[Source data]
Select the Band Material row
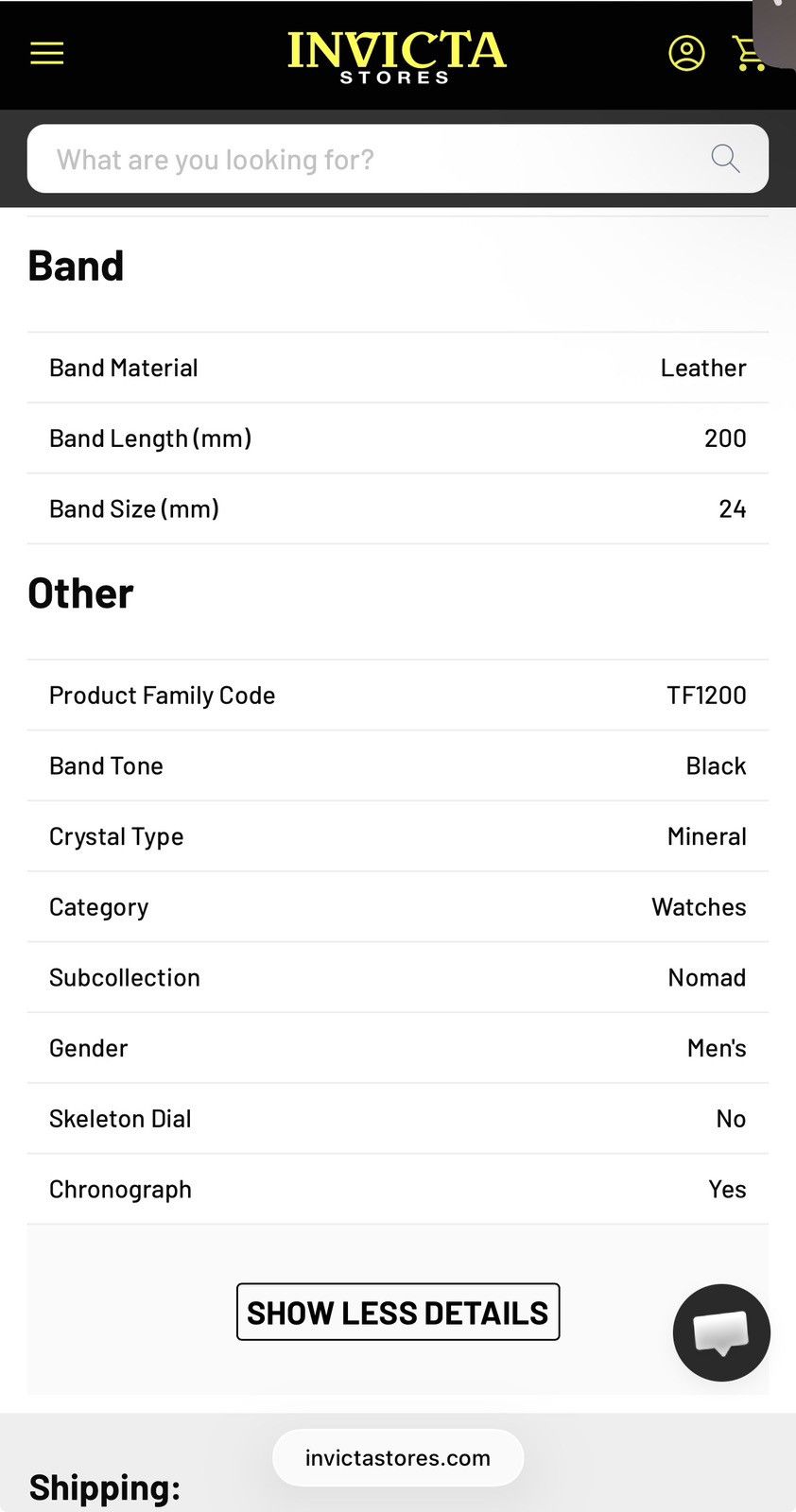796x1512 pixels. pyautogui.click(x=398, y=368)
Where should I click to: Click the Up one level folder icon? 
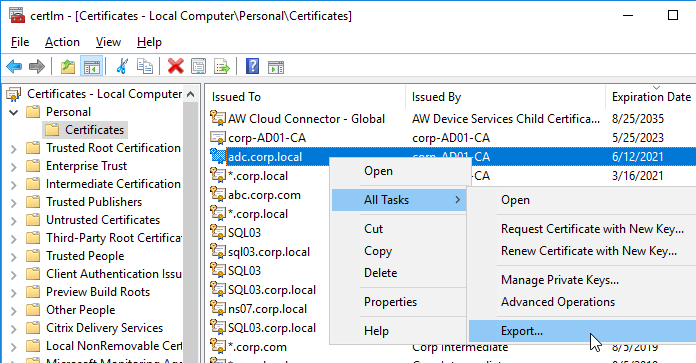[x=68, y=67]
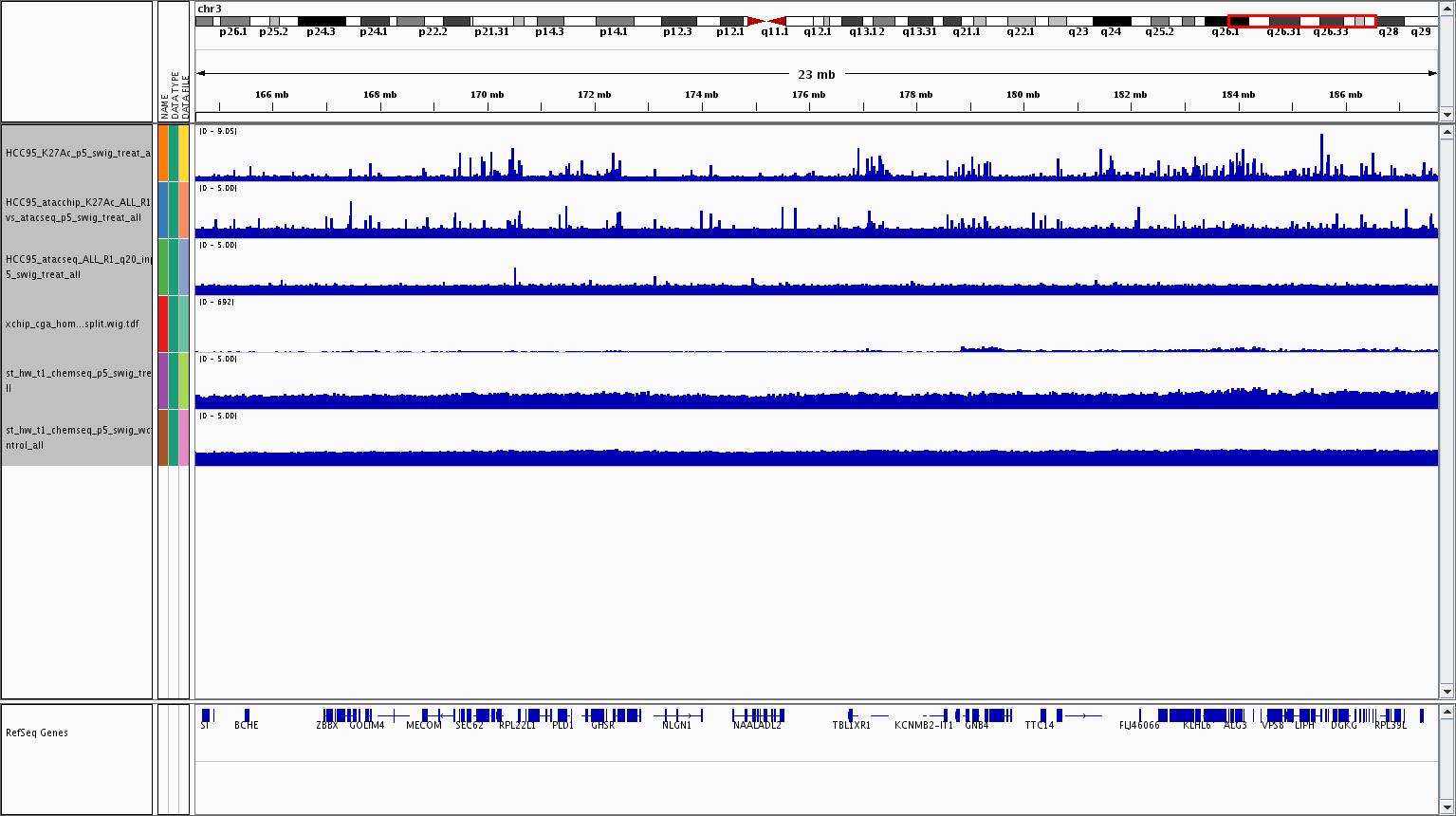Select the RefSeq Genes track label

(x=39, y=733)
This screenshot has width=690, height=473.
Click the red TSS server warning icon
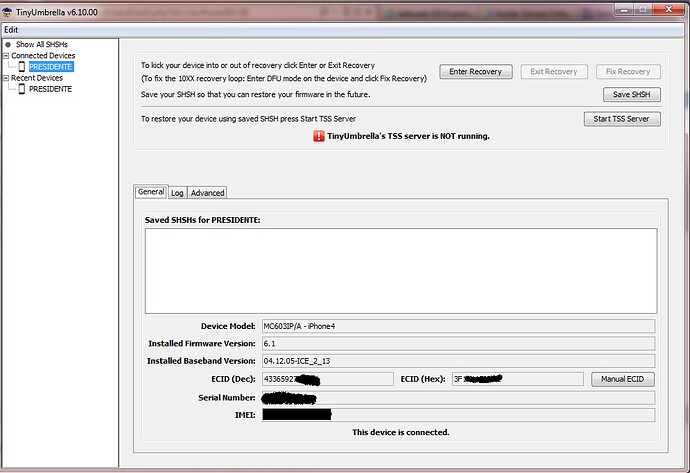(319, 135)
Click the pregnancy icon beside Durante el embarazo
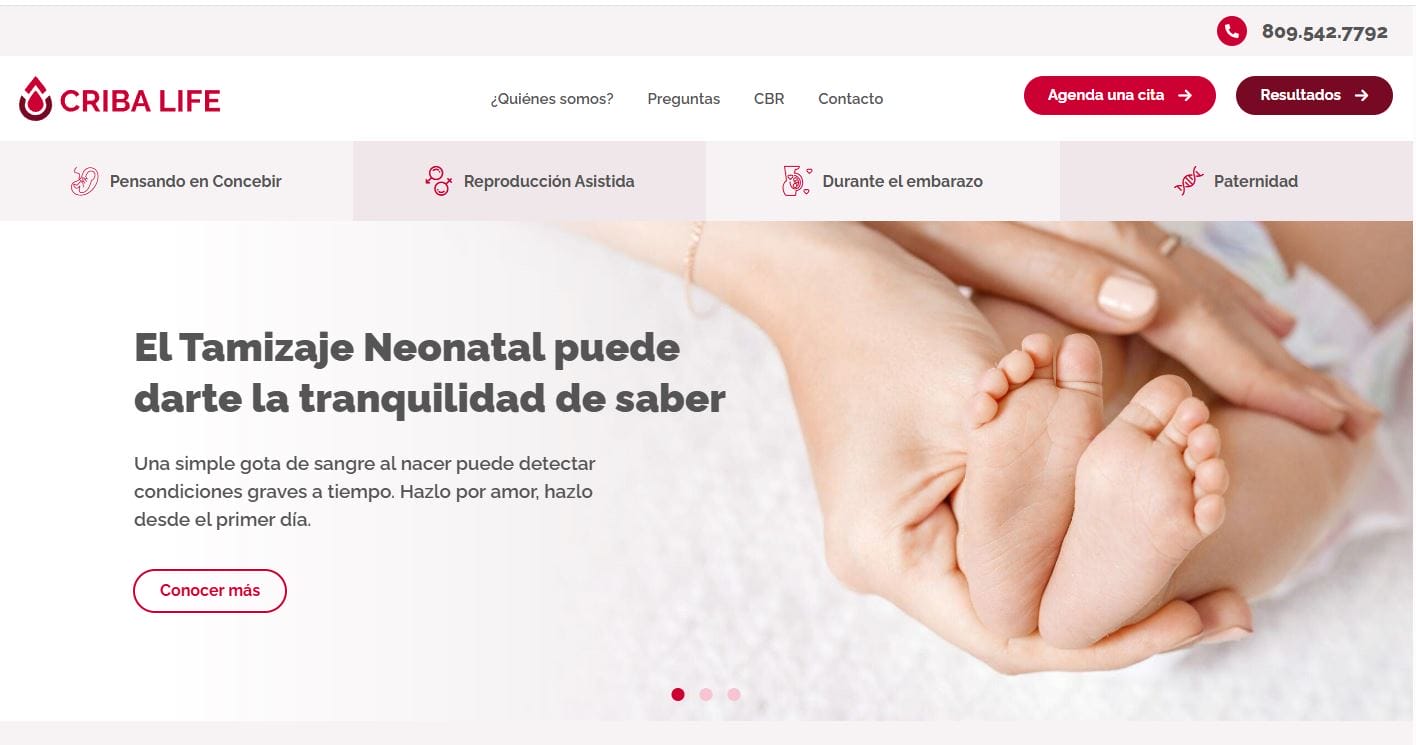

* Brief *
Restate every line above word for word. Do not carry over the images.

* Written solution *
Select the Band Material row
796x1512 pixels. pyautogui.click(x=398, y=368)
Where should I click to: Click the Up one level folder icon? 
[x=68, y=67]
Select the RefSeq Genes track label

(x=39, y=733)
This screenshot has width=690, height=473.
Click the red TSS server warning icon
(319, 135)
Click the pregnancy icon beside Durante el embarazo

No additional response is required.